I have a small bird feeder outside my window and have situated my working desk so I can look out and keep an eye on the busy working day of the local robins and blue tits, and the occasional unruly magpie who determinedly decides to try his luck at the all too dainty bird feeder.

As I have been planning with my colleagues on how we can still bring Shared Reading to our local communities whilst we are not able to meet in person at the moment, the birds have brought a much needed relief to my new routine. While the world is in crisis, the birds continue to busily carry on with their daily routine, and thereby give me hope that all will be alright.

Anyway, while watching then with new found interest, I was reminded of a lovely poetry collection I have called The Poetry of Birds ed. by Simon Armitage and Tim Dee. Within the collection there are - as I'm sure you've already guessed - lots of wonderful poems about birds. A good subject for us now it feels as we feel are own wings clipped - at least we can experience flight through following the pathways of our feathered friends.

There's a particularly electrifying poem in this colection called The Hummingbird by D. H. Lawrence.

Humming-bird

I can imagine, in some otherworld
Primeval-dumb, far back
In that most awful stillness, that gasped and hummed,
Humming-birds raced down the avenues.

Before anything had a soul,
While life was a heave of matter, half inanimate,
This little bit chirped off in brilliance
And went whizzing through the slow, vast, succulent stems.

I believe there were no flowers then,
In the world where humming-birds flashed ahead of creation
I believe he pierced the slow vegetable veins with his long beak.

Probably he was big
As mosses, and little lizards, they say, were once big.
Probably he was a jabbing, terrifying monster.
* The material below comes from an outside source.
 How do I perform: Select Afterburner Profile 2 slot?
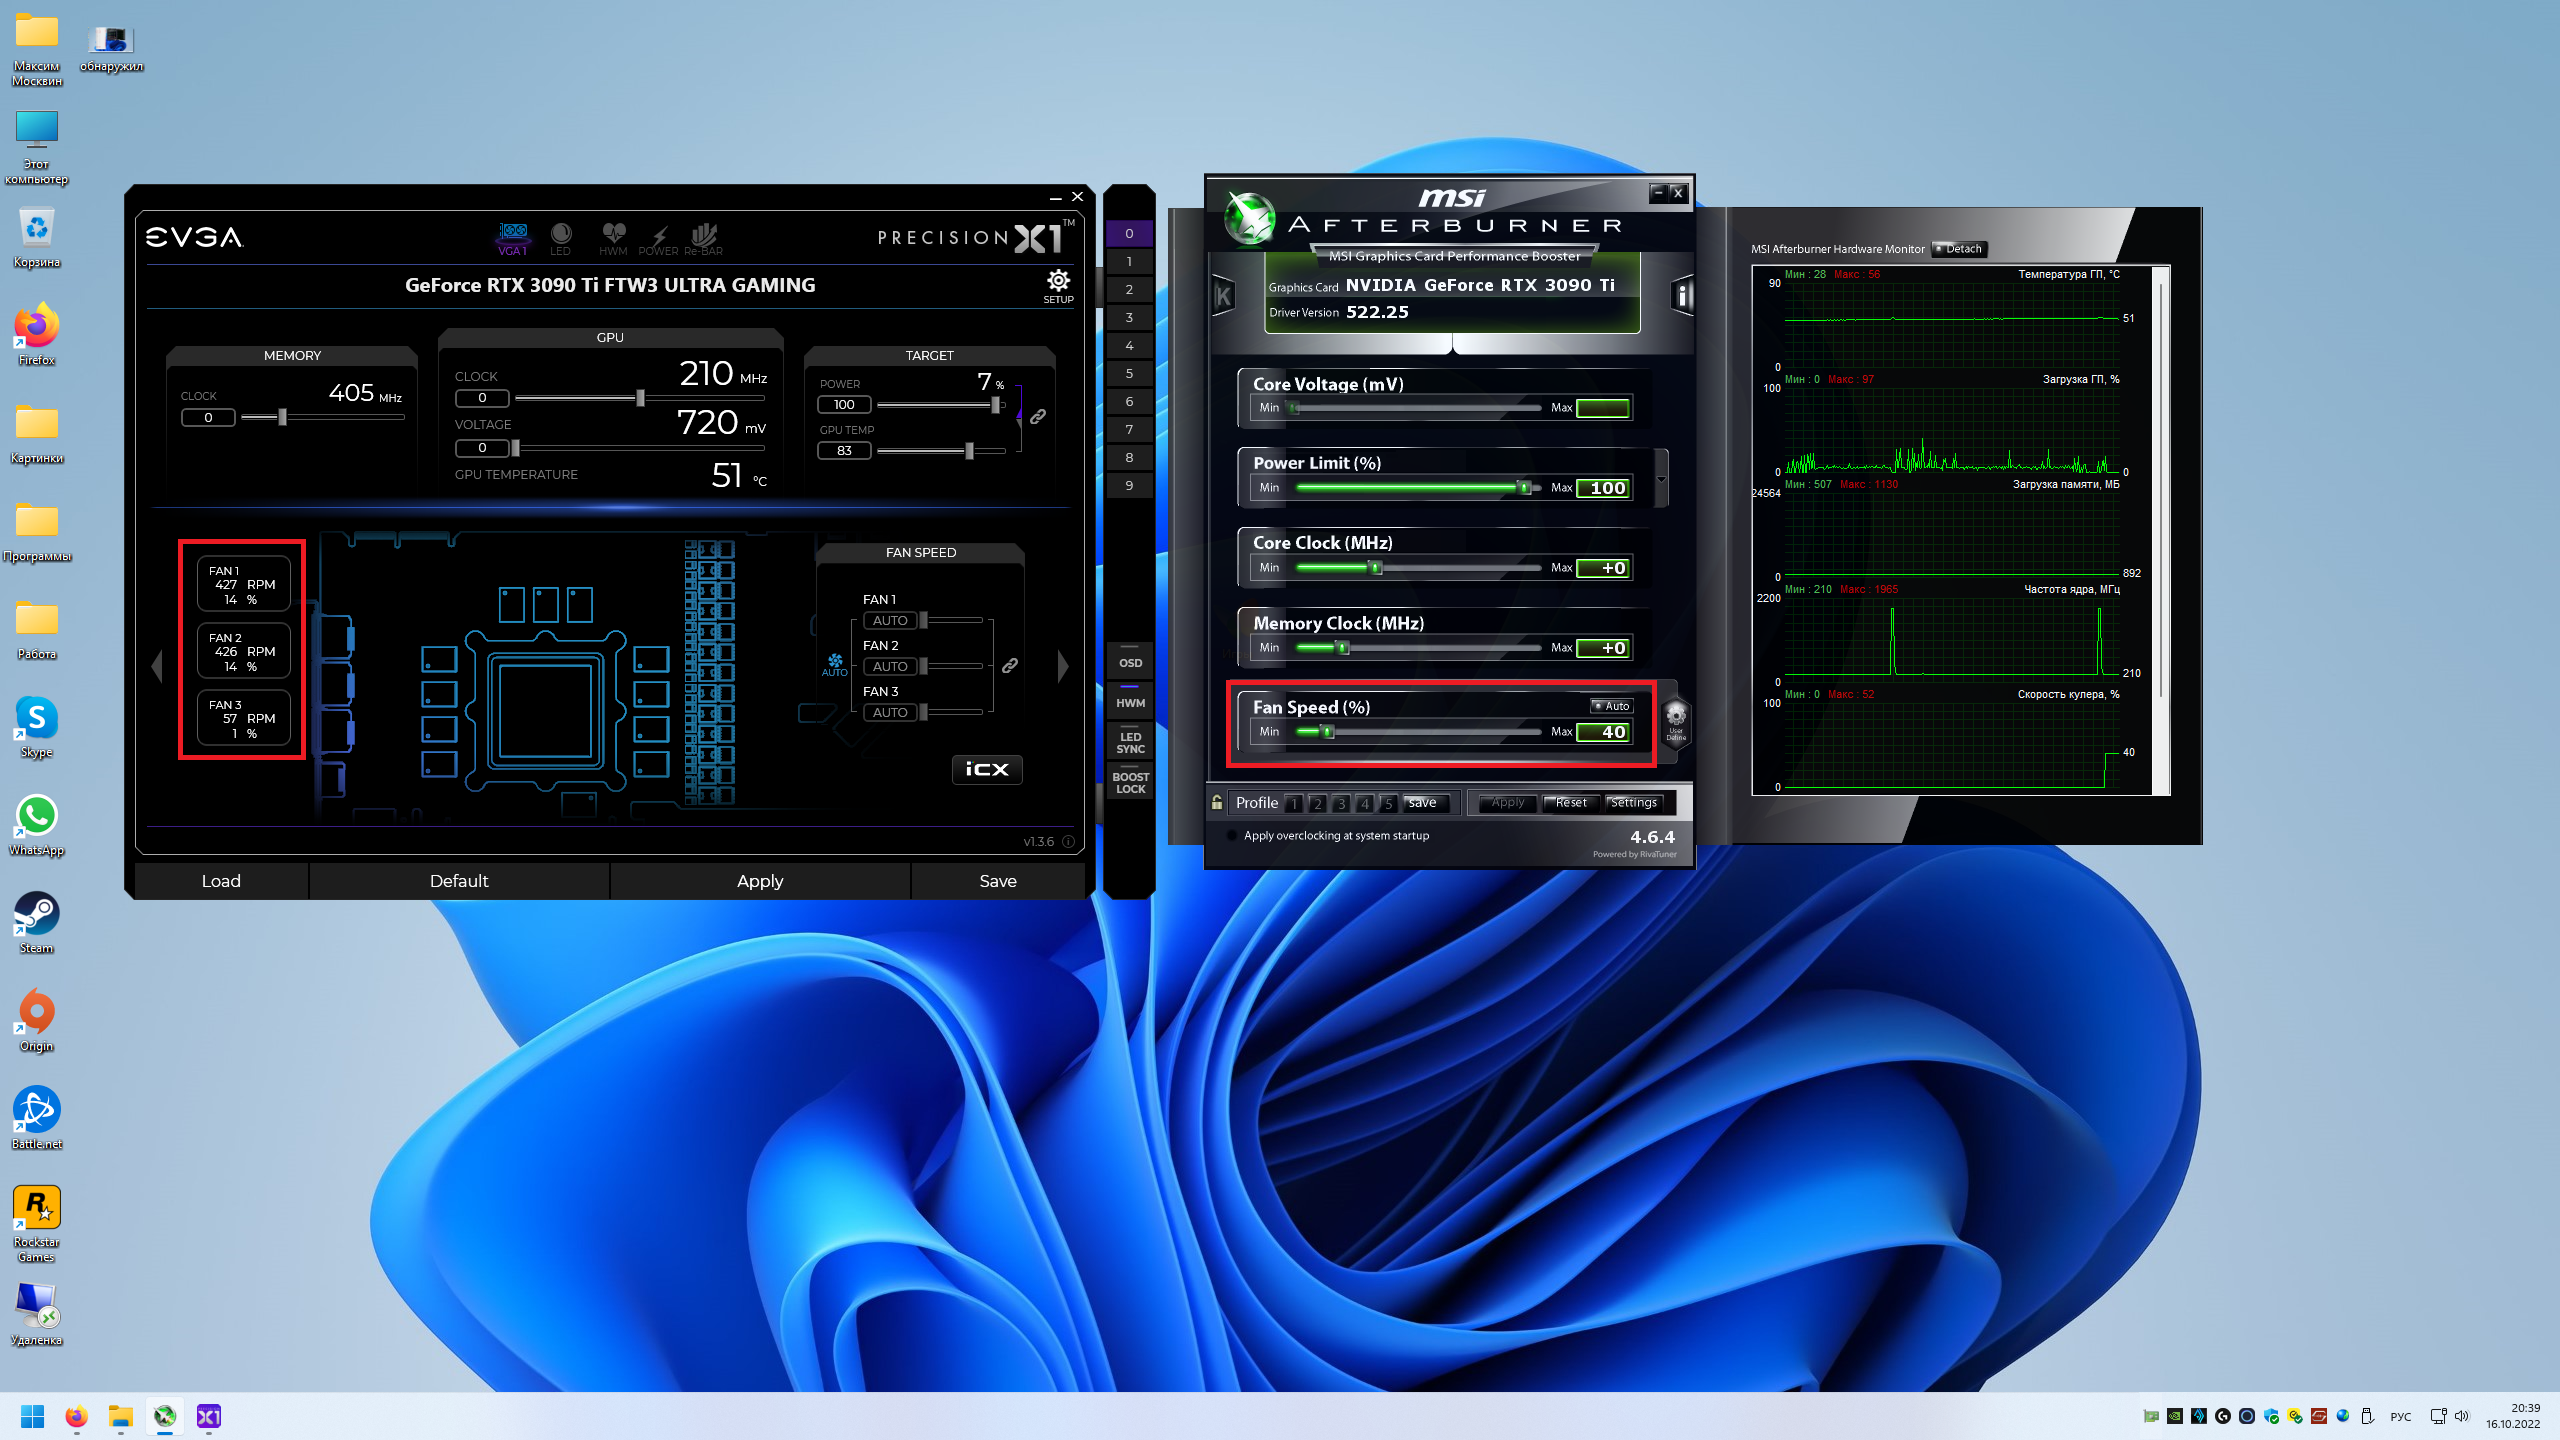click(x=1317, y=803)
We look at him through the wrong end of the telescope of time,
Luckily for us.

D. H. Lawrence

I remember reading this poem with a Shared Reading group I used to run in Sefton years ago. I remember how we all looked up at each other and smiled after first hearing this - smiles of wonderment, surprise, and perhaps something akin to that shared euphoria that comes in being reminded that there's still so much more to the world than we will ever know, so much of our pasts still to learn, so much still to come.

We spoke about why we would imagine hummingbirds in such as far off place to begin with. 'They're not extinct you know,' one member pointed out to me at the time. Another said that anything 'primeval' belongs to the land of the dinosaurs not hummingbirds. We were starting to get caught up in facts of evolution and we were losing our way a bit so we re-read it, and this time I asked the group to simply notice how we felt whilst listening to it and what we noticed.

'This little bit chipped off in brilliance', observed the same person who had originally pointned out to me that hummingbirds were not extinct 'That's what birds are like - flashes of brilliance.' We pondered some more on the word 'brilliance' as well as the seeming randomness of 'this little bit' and the exuberant energy of the 'whizzing'.

'It's so alive', said a member who was new to the group that week, 'maybe that's the brilliance - that when everything else seems slow or sluggish, lthings like this can take us by surprise kind of thing?'

I think that may be one of the reasons why I enjoy this poem - it kind of takes my breath away alittle bit, flashes across me with a kind of life spirit that can't be contained or fully pinned down. It also reminds me not to underestimate the power of small creatures, the power of small things and moments of imagination.

Please do let us know if any of you know of any poems about birds that's you'd like to share. It was the first day of Spring on Saturday. Let's try to keep looking outwards.